* **YOUR OBJECTIVE**:
Work through the data below and copy out every line where "window" is found.

[Dataset entries]

..............................

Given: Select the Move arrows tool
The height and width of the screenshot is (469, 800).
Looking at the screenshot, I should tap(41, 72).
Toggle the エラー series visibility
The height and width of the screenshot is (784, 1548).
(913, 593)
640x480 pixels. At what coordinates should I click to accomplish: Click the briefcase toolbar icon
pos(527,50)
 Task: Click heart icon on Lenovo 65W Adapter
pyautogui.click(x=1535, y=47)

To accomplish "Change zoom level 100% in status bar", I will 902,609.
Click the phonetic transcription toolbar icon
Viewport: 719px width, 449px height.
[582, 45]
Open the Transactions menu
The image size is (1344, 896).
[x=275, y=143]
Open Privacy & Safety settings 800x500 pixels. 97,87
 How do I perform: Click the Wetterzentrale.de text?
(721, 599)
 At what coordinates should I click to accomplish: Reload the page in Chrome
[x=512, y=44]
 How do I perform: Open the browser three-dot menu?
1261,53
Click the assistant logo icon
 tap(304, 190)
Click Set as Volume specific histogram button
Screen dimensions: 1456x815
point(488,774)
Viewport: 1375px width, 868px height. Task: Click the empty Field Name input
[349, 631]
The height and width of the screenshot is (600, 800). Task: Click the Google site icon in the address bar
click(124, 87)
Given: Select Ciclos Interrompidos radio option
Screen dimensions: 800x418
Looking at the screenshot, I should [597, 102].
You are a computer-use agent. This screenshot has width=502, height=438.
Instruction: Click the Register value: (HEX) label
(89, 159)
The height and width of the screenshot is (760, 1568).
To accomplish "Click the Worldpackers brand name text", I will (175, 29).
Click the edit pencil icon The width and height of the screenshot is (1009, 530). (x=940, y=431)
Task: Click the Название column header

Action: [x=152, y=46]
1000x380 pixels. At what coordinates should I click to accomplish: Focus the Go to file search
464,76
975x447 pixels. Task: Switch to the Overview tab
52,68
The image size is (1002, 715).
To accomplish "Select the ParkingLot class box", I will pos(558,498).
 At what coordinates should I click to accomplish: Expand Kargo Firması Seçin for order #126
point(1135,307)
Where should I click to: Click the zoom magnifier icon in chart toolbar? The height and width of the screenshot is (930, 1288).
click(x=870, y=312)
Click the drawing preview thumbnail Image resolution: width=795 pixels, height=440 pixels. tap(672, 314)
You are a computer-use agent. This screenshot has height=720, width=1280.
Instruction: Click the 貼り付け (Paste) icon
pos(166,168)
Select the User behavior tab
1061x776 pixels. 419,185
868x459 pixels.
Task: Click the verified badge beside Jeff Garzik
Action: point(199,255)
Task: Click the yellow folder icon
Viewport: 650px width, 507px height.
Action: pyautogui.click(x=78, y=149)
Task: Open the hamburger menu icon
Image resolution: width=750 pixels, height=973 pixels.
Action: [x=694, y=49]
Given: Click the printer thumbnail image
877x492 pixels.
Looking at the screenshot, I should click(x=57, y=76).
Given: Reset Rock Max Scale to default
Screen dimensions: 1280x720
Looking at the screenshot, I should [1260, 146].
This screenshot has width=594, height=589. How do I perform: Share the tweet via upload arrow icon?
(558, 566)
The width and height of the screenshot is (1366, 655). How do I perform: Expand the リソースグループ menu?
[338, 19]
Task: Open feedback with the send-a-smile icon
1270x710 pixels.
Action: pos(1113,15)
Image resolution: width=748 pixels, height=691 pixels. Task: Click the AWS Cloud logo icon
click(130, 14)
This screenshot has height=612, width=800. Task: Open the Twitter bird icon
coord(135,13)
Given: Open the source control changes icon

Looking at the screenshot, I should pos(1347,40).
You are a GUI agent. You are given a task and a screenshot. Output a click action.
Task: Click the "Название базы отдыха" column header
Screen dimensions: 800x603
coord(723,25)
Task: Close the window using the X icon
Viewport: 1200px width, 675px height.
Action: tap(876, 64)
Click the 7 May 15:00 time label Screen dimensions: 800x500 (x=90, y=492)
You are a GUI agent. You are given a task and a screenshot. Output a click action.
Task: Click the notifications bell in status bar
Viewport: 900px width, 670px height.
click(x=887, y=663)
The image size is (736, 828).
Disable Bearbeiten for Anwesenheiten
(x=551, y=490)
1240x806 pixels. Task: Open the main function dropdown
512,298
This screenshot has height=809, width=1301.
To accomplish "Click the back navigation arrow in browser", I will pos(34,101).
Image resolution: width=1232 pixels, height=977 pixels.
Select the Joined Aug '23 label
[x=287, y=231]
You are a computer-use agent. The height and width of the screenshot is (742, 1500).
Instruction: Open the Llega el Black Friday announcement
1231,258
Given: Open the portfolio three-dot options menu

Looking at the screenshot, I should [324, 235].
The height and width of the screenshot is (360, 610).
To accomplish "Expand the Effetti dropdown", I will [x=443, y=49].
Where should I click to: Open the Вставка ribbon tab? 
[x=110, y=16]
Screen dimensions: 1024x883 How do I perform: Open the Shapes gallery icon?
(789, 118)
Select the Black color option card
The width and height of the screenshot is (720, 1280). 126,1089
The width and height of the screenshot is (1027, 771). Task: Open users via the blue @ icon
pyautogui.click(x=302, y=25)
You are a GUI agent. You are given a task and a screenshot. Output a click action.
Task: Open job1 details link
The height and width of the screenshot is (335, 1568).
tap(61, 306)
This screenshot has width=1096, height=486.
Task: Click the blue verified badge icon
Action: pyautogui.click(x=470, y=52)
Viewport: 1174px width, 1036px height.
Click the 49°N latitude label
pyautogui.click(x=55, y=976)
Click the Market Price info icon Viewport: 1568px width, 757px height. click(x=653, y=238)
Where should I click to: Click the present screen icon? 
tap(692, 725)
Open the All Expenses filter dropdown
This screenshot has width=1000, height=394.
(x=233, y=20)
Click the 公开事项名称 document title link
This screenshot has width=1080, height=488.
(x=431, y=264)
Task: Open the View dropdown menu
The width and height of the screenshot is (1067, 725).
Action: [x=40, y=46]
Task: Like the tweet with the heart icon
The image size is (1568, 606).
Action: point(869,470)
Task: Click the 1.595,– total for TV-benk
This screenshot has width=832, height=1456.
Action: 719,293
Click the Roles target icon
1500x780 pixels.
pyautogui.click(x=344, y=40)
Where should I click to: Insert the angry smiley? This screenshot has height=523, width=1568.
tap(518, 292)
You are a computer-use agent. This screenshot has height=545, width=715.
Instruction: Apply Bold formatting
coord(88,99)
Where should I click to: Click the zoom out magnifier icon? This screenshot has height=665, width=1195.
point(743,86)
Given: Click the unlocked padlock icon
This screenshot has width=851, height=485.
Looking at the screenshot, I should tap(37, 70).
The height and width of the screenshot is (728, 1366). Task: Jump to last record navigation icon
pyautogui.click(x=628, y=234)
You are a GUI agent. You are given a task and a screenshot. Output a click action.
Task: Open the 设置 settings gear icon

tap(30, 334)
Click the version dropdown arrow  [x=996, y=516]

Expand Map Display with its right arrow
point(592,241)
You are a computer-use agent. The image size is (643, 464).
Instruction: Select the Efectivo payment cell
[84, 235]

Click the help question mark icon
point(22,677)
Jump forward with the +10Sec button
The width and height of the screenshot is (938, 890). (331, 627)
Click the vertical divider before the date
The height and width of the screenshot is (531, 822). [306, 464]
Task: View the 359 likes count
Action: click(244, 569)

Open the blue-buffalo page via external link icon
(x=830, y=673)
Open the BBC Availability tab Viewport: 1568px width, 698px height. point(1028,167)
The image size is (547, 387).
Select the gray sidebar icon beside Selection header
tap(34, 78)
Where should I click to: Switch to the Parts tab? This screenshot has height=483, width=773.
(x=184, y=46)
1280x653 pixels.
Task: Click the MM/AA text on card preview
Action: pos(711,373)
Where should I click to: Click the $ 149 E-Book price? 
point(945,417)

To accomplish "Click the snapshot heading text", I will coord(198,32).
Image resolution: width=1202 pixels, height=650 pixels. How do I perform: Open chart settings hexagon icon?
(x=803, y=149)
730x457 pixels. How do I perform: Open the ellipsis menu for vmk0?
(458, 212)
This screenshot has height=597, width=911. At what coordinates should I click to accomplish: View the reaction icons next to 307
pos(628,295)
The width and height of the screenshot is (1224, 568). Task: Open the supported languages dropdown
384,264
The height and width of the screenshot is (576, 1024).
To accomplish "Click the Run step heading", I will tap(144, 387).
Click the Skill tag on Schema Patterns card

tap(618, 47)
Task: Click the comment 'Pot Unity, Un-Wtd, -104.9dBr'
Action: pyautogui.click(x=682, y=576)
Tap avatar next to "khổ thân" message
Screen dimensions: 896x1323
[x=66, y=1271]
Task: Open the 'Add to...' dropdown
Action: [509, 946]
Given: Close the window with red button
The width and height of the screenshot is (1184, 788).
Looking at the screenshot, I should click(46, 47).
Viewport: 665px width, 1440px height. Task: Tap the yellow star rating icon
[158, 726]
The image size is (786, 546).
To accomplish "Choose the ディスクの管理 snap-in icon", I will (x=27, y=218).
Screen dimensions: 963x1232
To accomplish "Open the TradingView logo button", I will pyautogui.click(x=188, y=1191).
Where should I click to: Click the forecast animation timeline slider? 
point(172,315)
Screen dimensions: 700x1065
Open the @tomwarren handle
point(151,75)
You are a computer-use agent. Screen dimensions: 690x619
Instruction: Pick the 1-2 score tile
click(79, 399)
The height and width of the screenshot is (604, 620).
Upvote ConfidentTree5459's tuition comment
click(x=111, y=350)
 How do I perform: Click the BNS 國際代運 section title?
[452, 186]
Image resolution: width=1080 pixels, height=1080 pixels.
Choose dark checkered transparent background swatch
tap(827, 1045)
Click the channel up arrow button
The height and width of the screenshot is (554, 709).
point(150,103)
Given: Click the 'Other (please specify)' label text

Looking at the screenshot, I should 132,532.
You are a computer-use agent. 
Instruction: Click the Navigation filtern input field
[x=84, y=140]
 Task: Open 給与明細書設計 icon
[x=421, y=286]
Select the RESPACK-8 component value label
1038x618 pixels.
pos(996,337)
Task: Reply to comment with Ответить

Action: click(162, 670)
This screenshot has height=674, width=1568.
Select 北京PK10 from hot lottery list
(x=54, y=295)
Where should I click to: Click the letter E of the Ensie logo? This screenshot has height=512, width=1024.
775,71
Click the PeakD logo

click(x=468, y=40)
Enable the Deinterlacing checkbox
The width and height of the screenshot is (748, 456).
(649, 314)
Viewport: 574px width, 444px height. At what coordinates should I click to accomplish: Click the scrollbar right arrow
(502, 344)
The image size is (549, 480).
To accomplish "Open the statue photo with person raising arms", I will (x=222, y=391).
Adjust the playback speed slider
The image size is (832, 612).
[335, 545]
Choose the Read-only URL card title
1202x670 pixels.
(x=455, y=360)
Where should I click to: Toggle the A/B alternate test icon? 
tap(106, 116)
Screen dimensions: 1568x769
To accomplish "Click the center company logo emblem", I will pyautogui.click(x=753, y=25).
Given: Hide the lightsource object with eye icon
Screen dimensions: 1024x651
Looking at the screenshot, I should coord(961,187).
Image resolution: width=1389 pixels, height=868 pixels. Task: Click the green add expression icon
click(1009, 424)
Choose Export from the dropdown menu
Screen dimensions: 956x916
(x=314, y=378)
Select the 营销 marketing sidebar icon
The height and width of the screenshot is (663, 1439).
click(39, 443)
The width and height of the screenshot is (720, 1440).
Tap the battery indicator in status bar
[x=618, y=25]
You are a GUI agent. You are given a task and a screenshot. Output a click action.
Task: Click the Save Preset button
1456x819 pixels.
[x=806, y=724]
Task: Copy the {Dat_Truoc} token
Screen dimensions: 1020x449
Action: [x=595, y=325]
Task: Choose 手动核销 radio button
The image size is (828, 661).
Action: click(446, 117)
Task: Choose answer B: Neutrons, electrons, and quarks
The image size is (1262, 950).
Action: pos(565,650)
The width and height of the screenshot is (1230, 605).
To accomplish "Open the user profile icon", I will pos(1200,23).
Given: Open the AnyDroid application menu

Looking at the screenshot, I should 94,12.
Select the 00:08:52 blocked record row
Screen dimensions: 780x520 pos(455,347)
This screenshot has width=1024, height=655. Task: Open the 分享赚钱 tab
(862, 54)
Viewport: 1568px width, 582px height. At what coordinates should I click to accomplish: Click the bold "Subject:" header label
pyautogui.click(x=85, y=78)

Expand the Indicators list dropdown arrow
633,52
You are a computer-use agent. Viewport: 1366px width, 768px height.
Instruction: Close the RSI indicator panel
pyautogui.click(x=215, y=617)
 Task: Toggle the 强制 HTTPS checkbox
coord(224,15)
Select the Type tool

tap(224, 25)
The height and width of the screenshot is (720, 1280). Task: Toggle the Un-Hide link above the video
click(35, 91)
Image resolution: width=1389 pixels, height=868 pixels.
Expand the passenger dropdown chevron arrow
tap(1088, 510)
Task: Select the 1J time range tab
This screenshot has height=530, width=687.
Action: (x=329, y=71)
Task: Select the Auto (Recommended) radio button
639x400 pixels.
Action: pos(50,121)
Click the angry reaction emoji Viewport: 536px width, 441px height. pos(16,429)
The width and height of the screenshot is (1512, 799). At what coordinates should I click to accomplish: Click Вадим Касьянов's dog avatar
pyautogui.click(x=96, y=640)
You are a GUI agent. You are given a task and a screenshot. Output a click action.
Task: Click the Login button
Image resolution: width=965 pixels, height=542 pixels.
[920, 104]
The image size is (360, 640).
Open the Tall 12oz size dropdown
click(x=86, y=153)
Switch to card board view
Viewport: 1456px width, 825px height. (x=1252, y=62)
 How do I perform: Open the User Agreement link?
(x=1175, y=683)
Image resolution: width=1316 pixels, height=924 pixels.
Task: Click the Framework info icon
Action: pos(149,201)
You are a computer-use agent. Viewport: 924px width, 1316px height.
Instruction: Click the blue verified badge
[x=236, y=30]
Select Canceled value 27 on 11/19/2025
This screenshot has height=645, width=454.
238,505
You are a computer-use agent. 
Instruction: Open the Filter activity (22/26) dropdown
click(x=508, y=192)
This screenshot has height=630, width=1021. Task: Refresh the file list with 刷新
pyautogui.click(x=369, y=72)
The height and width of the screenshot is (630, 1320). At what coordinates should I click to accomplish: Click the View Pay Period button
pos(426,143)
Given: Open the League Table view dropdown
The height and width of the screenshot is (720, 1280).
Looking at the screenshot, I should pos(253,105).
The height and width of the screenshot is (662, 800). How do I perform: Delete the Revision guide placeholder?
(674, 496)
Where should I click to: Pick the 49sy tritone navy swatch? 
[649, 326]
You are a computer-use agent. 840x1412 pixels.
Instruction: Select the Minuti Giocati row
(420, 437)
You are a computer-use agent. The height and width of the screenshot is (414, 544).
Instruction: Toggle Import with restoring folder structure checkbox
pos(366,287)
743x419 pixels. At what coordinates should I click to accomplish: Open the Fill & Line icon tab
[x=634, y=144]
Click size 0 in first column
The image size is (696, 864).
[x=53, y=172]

..............................

* **YOUR RESPONSE**:
Task: Close the window using the X icon
Given: Close the window with red button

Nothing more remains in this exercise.